Saved entries:
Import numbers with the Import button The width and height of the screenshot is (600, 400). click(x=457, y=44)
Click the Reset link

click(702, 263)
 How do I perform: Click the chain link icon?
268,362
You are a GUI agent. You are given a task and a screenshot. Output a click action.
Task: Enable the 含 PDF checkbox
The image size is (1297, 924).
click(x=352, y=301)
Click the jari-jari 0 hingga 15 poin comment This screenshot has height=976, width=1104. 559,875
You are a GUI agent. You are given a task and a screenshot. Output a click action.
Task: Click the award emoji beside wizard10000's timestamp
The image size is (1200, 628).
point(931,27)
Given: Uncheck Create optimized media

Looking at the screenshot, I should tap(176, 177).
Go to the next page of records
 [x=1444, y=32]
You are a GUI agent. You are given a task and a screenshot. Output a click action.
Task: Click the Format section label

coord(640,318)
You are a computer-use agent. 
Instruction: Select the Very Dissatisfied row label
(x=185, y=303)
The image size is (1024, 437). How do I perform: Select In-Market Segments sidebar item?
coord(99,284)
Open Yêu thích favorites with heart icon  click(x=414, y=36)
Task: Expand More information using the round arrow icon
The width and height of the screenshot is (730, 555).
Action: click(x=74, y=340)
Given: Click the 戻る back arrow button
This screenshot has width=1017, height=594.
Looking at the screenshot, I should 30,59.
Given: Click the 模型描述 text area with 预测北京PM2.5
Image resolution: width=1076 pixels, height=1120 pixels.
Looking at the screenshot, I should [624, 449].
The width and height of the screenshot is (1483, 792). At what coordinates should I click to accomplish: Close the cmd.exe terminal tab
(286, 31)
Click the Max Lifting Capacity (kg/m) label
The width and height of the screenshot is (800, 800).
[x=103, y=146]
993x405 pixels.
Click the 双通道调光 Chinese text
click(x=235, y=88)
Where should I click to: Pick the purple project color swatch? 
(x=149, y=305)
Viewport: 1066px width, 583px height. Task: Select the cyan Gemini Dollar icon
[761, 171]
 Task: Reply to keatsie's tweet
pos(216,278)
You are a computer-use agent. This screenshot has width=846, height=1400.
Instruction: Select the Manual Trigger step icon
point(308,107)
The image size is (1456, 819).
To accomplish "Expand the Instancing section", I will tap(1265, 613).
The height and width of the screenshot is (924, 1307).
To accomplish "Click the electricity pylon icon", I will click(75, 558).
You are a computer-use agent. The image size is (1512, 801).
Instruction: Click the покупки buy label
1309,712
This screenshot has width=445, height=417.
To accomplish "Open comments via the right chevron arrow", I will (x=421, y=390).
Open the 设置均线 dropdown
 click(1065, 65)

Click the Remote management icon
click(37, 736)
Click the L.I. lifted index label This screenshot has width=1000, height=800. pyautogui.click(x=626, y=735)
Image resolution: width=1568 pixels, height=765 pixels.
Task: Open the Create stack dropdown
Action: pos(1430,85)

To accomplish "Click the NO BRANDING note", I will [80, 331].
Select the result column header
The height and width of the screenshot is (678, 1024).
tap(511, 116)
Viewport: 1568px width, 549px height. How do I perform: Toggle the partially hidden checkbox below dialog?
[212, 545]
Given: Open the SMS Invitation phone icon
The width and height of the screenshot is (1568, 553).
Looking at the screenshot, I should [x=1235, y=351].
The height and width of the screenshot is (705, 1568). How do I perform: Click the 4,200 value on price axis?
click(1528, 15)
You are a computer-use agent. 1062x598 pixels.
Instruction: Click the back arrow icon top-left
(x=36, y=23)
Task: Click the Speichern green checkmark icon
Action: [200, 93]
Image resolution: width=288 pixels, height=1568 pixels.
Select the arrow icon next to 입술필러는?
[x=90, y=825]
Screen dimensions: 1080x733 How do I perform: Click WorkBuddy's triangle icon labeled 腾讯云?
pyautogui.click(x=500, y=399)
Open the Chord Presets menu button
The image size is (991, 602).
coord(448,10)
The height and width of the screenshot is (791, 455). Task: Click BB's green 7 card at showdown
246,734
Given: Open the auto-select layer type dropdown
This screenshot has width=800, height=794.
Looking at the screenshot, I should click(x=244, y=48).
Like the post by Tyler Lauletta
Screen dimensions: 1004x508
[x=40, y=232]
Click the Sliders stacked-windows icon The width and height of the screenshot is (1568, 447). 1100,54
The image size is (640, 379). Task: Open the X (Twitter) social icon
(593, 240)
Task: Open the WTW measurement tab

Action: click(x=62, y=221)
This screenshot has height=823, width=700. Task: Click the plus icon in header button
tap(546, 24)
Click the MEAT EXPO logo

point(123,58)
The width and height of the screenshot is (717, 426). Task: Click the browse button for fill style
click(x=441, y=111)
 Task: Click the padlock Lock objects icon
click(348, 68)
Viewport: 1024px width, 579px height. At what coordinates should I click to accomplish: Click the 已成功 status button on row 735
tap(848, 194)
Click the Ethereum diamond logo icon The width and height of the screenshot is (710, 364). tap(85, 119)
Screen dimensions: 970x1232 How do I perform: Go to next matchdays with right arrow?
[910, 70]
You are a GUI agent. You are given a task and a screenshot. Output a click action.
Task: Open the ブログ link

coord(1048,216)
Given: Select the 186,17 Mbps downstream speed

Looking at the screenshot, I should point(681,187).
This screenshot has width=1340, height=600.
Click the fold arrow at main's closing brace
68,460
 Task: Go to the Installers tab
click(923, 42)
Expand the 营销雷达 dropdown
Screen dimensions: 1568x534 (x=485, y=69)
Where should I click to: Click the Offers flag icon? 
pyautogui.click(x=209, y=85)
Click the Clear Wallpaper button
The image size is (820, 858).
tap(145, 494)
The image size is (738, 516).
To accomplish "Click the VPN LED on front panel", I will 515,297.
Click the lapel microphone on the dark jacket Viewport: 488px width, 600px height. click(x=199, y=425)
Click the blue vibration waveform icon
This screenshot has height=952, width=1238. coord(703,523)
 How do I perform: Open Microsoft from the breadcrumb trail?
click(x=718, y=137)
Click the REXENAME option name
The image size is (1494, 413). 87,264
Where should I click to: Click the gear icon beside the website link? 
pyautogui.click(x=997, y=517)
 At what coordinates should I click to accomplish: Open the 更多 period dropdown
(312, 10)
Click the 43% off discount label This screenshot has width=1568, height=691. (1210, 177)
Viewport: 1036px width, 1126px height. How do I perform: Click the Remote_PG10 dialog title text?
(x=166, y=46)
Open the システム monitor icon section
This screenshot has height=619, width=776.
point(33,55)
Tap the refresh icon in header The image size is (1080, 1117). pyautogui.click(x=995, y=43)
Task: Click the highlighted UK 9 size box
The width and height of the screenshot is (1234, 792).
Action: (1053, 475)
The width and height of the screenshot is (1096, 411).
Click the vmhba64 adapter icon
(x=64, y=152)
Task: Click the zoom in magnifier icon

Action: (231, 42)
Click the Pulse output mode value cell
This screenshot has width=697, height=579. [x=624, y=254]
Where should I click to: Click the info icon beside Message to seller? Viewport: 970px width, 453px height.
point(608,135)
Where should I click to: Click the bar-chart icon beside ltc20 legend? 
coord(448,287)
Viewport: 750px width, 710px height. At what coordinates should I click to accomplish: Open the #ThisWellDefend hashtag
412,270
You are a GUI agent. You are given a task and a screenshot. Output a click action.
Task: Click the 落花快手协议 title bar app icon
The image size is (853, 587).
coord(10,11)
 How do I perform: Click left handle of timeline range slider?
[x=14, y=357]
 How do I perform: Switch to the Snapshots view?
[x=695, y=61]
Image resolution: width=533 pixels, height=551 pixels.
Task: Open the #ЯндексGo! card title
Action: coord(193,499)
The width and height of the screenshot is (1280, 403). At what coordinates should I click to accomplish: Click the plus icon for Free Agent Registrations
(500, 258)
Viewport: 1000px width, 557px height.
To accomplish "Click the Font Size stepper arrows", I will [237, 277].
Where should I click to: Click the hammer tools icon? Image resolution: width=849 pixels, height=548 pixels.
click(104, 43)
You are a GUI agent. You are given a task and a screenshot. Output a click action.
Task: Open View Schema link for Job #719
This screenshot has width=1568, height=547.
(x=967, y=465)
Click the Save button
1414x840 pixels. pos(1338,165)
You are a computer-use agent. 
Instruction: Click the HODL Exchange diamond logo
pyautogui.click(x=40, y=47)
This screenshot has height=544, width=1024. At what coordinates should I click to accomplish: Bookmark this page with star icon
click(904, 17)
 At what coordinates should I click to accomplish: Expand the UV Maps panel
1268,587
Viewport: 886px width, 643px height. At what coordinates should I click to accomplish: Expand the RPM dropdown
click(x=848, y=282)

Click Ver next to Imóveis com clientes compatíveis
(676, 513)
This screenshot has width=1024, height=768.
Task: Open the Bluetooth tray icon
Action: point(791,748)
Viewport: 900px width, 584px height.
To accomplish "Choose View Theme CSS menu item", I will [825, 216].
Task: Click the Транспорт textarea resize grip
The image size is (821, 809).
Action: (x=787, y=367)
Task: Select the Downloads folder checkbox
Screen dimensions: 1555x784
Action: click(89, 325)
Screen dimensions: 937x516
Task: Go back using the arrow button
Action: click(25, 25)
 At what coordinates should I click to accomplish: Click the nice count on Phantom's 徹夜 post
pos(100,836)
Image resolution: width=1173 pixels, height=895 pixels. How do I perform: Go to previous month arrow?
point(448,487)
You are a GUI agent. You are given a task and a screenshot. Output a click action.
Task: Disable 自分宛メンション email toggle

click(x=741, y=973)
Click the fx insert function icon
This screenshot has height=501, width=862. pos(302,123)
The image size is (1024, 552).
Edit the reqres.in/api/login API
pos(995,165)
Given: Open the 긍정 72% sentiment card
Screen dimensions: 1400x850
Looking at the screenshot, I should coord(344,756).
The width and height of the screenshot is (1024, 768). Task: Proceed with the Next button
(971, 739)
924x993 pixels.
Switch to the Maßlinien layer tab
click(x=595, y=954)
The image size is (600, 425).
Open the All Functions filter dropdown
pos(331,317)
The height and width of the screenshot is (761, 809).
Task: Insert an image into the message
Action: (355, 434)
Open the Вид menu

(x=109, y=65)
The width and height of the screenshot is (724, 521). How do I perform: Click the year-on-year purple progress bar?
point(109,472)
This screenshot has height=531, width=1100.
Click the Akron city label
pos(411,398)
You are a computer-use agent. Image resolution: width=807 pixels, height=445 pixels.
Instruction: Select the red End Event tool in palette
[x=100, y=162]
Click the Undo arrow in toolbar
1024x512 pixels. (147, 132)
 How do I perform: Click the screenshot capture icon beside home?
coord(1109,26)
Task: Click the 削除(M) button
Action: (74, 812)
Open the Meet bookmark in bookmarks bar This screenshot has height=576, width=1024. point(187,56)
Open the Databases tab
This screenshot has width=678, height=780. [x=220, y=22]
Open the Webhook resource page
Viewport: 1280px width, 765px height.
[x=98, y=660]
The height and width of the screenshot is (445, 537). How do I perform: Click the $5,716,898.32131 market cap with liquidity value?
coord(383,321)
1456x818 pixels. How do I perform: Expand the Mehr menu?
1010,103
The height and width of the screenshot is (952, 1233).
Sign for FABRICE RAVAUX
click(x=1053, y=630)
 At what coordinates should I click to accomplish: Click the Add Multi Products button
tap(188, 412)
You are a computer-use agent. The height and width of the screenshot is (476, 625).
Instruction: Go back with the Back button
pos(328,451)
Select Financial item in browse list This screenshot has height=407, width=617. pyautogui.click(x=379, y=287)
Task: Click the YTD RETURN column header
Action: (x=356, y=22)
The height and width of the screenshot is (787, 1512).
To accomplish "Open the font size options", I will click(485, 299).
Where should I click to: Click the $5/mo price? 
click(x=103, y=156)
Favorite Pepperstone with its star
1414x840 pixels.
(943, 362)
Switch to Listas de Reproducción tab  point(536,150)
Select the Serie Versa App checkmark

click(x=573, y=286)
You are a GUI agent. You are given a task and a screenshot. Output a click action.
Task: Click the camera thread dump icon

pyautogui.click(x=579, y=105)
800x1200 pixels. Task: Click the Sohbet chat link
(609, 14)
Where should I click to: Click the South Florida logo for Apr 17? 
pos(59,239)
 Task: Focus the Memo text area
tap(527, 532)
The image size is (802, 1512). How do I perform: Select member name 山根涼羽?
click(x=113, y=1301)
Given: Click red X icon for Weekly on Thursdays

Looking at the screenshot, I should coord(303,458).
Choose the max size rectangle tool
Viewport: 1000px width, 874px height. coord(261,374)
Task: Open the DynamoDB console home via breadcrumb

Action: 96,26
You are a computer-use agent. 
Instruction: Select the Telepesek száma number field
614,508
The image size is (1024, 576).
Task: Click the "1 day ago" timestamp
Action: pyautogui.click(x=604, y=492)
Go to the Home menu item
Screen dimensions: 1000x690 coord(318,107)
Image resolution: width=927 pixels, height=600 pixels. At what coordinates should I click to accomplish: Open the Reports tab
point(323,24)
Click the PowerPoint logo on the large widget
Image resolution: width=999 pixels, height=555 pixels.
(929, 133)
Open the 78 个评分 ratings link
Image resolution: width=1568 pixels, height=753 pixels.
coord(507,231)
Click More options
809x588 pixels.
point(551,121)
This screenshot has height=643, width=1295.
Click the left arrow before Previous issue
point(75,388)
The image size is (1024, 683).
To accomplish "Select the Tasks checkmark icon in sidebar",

EXERCISE DESCRIPTION: Go through the records above and, whenever a line includes the word "computer", copy it.

EXERCISE RESULT:
You are a computer-use agent. 
You are a computer-use agent. This screenshot has width=846, height=1400.
You are a computer-use agent. The image size is (1512, 801).
You are a computer-use agent. 1062x598 pixels.
You are a computer-use agent. 
You are a computer-use agent. Image resolution: width=807 pixels, height=445 pixels.
You are a computer-use agent. The height and width of the screenshot is (476, 625).
You are a computer-use agent. 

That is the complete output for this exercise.